Key Points
- Inflation projected to stay within 5–7%, GDP growth 3.75–4.75% for FY26.
- External deficit contained by remittances and ICT services.
- Core inflation elevated at 7.4%, despite 5.6% headline inflation.
- Risks remain from commodity prices, energy adjustments, and rising domestic demand.
ISLAMABAD: The State Bank of Pakistan (SBP) on Monday maintained its benchmark policy interest rate at 10.5% during its first Monetary Policy Committee (MPC) meeting of 2026.
SBP Governor Jameel Ahmad announced the decision at a press conference, saying inflation in Pakistan could exceed 7% in some months during the second half of the current year.
He also projected that the country’s gross domestic product (GDP) would grow between 3.75% and 4.75% this year.
According to the Monetary Policy Statement issued by the State Bank, headline inflation stood at 5.6% in December 2025, while core inflation remained elevated at around 7.4%.
The external current account recorded a deficit of $244 million in December 2025, taking the cumulative deficit to $1.2 billion in the first half of FY2026.
Export performance was weighed down by a sharp decline in food exports, particularly rice, although high-value-added (HVA) textile exports remained resilient.

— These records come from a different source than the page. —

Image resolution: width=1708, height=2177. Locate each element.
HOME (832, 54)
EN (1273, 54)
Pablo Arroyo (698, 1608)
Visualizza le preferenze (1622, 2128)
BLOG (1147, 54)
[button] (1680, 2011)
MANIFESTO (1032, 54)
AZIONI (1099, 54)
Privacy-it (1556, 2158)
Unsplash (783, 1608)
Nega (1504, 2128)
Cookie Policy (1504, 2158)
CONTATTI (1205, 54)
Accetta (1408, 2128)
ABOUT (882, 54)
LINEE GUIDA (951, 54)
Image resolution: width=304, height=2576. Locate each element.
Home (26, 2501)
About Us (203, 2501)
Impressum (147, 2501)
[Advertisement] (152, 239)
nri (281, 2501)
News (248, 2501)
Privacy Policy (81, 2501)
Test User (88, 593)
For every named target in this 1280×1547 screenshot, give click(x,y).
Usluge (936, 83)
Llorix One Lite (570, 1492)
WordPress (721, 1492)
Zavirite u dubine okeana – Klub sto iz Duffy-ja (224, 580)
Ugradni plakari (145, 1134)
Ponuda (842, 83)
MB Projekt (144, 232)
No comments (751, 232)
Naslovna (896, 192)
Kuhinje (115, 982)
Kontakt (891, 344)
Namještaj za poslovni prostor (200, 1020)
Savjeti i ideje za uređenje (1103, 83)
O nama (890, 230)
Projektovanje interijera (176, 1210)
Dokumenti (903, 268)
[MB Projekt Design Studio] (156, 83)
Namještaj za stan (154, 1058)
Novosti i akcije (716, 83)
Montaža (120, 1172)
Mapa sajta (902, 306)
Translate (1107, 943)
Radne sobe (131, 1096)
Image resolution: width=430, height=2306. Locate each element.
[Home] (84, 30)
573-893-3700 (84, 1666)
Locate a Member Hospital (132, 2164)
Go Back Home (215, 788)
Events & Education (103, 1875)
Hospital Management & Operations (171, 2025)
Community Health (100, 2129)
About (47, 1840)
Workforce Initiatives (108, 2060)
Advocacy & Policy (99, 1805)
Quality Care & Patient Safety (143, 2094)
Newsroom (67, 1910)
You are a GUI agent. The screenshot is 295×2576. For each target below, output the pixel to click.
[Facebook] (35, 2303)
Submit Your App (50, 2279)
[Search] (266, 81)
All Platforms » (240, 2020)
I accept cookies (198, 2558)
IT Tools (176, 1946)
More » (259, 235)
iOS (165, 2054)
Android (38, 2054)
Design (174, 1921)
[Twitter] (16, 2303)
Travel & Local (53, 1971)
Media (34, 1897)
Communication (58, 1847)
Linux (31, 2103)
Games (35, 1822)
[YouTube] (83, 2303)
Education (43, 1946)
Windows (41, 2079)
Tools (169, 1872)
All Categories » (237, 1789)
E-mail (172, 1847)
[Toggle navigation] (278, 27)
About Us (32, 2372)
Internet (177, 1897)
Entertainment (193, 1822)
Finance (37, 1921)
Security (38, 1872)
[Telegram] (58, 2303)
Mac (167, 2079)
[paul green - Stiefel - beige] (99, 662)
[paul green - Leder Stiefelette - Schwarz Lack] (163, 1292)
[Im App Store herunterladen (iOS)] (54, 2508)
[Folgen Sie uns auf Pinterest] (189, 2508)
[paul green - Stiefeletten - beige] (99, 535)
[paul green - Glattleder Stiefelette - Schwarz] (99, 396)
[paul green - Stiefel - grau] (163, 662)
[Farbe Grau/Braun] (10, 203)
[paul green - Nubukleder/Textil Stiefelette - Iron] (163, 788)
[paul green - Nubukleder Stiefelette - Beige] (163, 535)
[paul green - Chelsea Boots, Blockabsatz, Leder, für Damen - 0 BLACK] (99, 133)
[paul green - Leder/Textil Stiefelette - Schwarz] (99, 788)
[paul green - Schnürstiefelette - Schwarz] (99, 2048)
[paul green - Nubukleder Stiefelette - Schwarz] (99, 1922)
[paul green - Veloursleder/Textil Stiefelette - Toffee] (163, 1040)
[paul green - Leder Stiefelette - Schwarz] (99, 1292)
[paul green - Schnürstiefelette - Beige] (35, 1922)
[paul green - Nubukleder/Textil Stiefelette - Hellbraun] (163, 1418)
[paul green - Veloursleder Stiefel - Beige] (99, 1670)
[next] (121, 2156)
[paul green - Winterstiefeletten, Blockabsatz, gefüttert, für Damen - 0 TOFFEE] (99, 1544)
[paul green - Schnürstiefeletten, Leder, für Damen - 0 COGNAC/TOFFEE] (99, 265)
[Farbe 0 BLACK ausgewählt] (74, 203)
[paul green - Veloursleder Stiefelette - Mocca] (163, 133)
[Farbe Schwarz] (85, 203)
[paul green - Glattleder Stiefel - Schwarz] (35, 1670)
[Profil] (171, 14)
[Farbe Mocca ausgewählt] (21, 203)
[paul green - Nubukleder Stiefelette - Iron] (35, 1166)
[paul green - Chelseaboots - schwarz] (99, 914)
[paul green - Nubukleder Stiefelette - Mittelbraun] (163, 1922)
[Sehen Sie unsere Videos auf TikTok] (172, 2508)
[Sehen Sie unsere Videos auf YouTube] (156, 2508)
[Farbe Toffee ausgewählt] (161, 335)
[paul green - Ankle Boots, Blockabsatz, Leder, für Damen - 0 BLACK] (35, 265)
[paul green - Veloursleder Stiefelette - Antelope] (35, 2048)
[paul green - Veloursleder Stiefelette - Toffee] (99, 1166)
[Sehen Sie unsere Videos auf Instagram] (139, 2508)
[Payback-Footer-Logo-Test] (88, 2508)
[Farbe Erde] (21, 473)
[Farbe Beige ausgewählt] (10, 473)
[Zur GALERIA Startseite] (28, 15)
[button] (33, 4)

Continued growth in workers’ remittances and ICT services, however, helped contain the overall current account deficit.
Against this backdrop, the MPC observed that inflation and the current account position were broadly unchanged, while the outlook for economic growth had improved. On this basis, the committee deemed it prudent to keep the policy rate unchanged at the current level to support price stability and sustainable economic growth.
The Monetary Policy Committee has decided to keep the policy rate unchanged at 10.5 percent in its meeting held on January 26, 2026.
For details: https://t.co/IyaTFO6mbh#SBPMonetaryPolicy pic.twitter.com/bWLBgkRliZ— SBP (@StateBank_Pak) January 26, 2026
On balance, the committee projected inflation to stabilise within the target range of 5–7% in FY26 and FY27, after temporarily breaching the upper bound for a few months during the current calendar year.
It cautioned that this outlook is subject to risks stemming from volatility in global commodity and domestic wheat prices, unanticipated adjustments in administered energy prices, and a sharper-than-expected pickup in domestic demand.
At its previous meeting on December 15, 2025, the MPC had lowered the policy rate by 50 basis points to 10.5%.
Market participants had widely anticipated further monetary easing at the latest meeting, citing easing inflation, improved external stability, and declining bond yields.
Arif Habib Limited (AHL) had projected a 75-basis-point cut, which would have brought the policy rate down to 9.75%, signalling a long-awaited return to single-digit levels. However, the central bank opted to keep the policy rate unchanged.
Similarly, Topline Securities had also expected a rate cut, noting that 80% of respondents in its recent survey were anticipating a reduction. The brokerage attributed the shift in market expectations to lower-than-expected inflation readings over the past two months, stronger-than-anticipated remittance inflows supporting external accounts, and a largely stable PKR/USD exchange rate.